Typically March and April are busy months for the Indian smartphone market. Companies like Xiaomi, Samsung, vivo, Oppo and Realme are introducing their latest devices. There is speculation on what the upcoming OnePlus phone will bring. Each week has more than its share of launches. But in 2020, all of that has changed thanks to the coronavirus pandemic.
Products which were due to launch in March such as Xiaomi’s flagship Mi 10, realme’s new Narzo series, the Vivo V19 are all delayed, though companies are now gearing up to release new phones in view of some relaxations from the Ministry of Home Affairs.
While new guidelines have allowed for sale of mobile phones via e-commerce, there is still a lot of uncertainty for smartphone companies in the country. While Samsung and Oppo refused to comment, a Xiaomi spokesperson said, “We are currently discussing the details with all our partners and evaluating. We will be able to share an update at a later stage on receiving complete clarity.”
“We are in conversations with all our stakeholders and evaluating the situation continuously keeping the wellbeing of our employees and our partners as priority,” Vivo’s Director, Brand strategy, Nipun Marya said in a statement, regarding the sales being resumed online.
For smartphone makers, the lockdown has not only impacted sales, but also production given that the manufacturing units are closed. And the bad times are likely to continue if you talk to the analysts.
Navkendar Singh, Research Director – Devices and Ecosystem at India & South Asia, IDC told indianexpress.com in an email, that the Indian market will see “potential supply chain disruptions and slower than expected consumer and enterprise demand for the next few quarters.”
IDC’s analysis shows the overall mobile phone market will decline by 20-25 per cent in 2020 for India. The feature phone market will face the brunt of this decline at nearly 35-40 per cent. In the fourth quarter of 2019, the feature phone market accounted for 30.1 million, though it was already facing a decline of 21 per cent.

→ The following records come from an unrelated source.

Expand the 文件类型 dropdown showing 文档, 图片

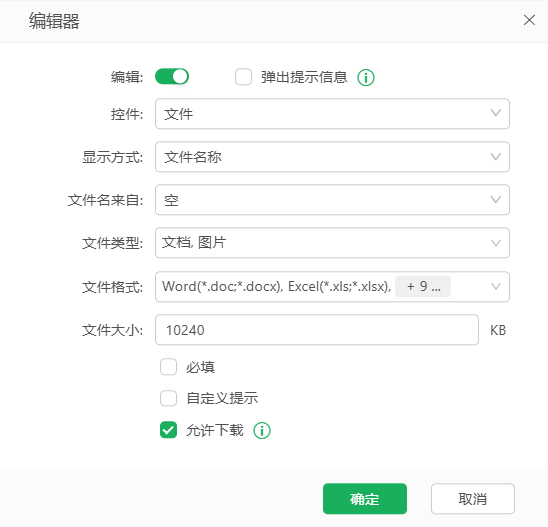[332, 243]
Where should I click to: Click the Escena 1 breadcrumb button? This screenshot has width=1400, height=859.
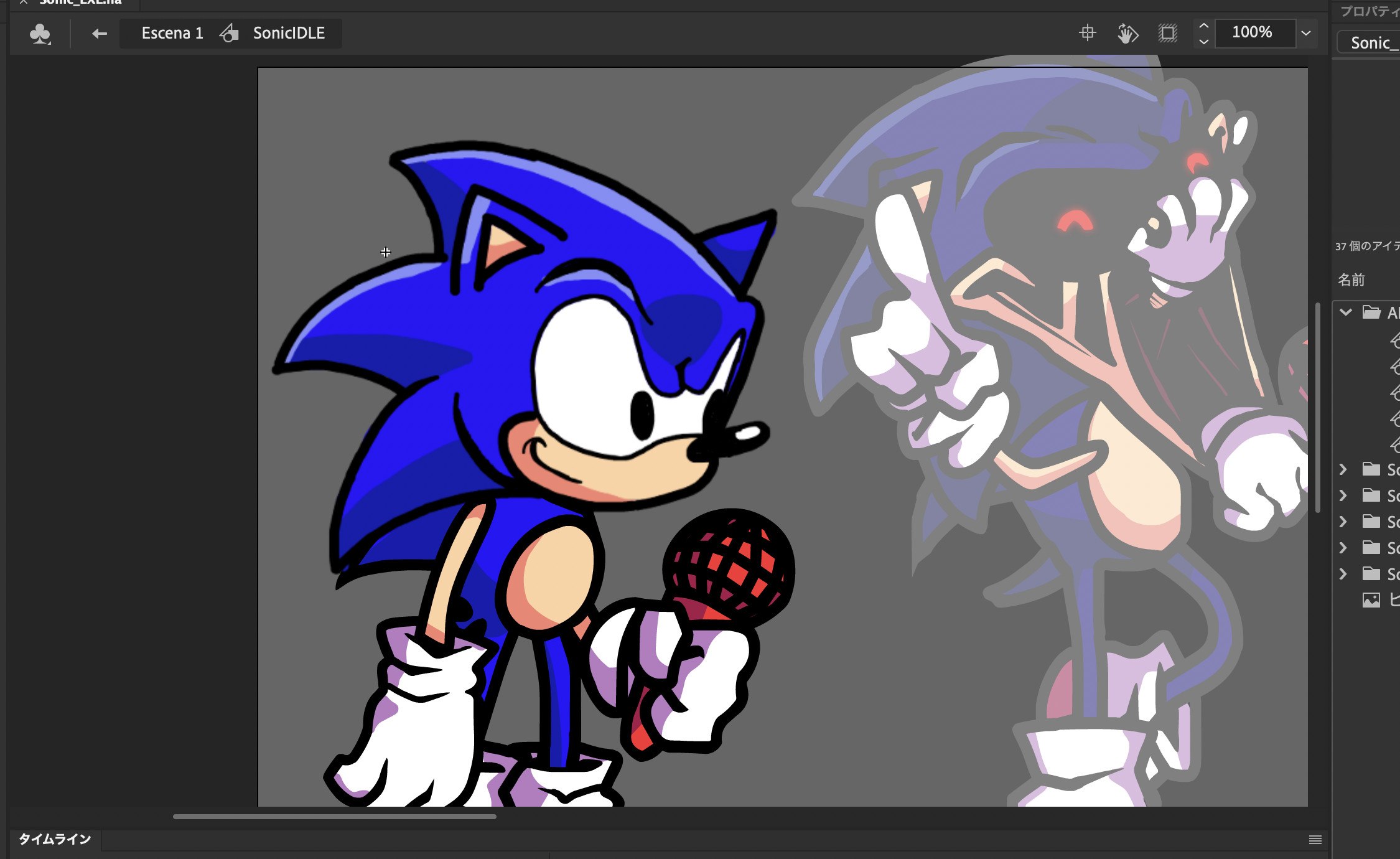(x=172, y=33)
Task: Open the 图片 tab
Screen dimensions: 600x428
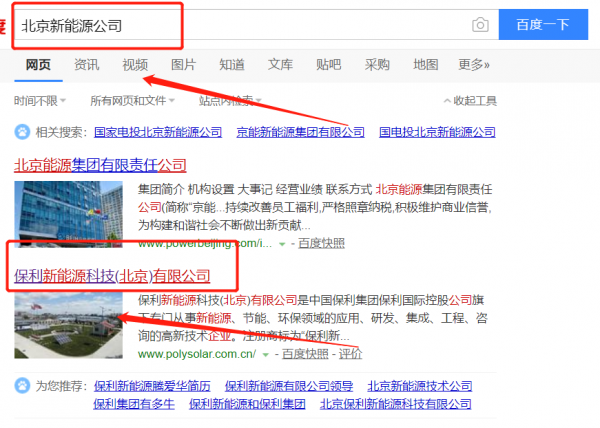Action: coord(183,65)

The smartphone market is expected to face less of an impact, according to IDC’s analysis, at around 3-5 per cent decline. In the previous quarter, smartphone shipments stood at 36.9 million units, according to IDC’s data.
The revised guidelines from the Ministry of Home Affairs (MHA) have allowed for IT hardware manufacturing from April 20. The challenge will be the supply chain especially for components, according to Singh.
While companies like Xiaomi, vivo, Oppo all have manufacturing in India, a majority of the components are sourced from China. Factories in China have resumed operations, but there will be other problems given the COVID outbreak could continue for longer.
“Restrictions and cautiousness around transportation within the country and prioritising medical equipment, essentials etc. over parts of device components will add to this shortage of components coming into India and reaching manufacturing plants. This will result in a severe supply shortage of key components required to manufacture in India and should be expected to revive not before the end of second or third quarter of 2020,” Singh said.
According to Louis Liu, Research Analyst at Singapore-based firm Canalys, while China’s leading smartphone ODM (original design manufacturers) have improved production capacity and are back to 90 per cent of capacity, the bigger problem is from the demand side given the pandemic has gone global.
“The latest data shows China export value declined 11 per cent in Q1 and there are local media reports that some ODMs relying on oversea orders have to temporarily dismiss workers to survive,” he said in an email to indianexpress.com.
Xiaomi said it was hopeful that its manufacturing partners would be able to resume operations after April 20, when some restrictions will be lifted.
“Our partners are working with local authorities – at the centre and state level – in securing relevant permissions keeping in mind multiple facets of manpower, component availability, transport, etc. involved. In parallel, they are putting in place stringent measures for safety & hygiene for all their employees,” a Xiaomi spokesperson said.
The company said it was hopeful that with “manpower availability” production would ramp up gradually, though they would have to keep in mind restrictions and the safety of all engineers and operators.
Still supply won’t be the only issue plaguing mobile phone manufacturers. While they might be able to fix supply chain issues eventually, the demand side of the problem is one beyond their control as the economic reality of the situation cannot be ignored.
The International Monetary Fund (IMF) has cut India’s growth rate to 1.9% for 2020. With job losses and lost income, Singh says, “discretionary spending will take a backseat resulting in decreased retail walk-ins, spends and overall revenues for the brands during the year.”
For brands this could mean longer replacement cycles, given the weaker than expected consumer demand throughout 2020. IDC notes that the India devices market will be challenged for most of 2020 and the pent-up demand from the first half of the year will gradually shift to the second half, rolling over to 2021 as well.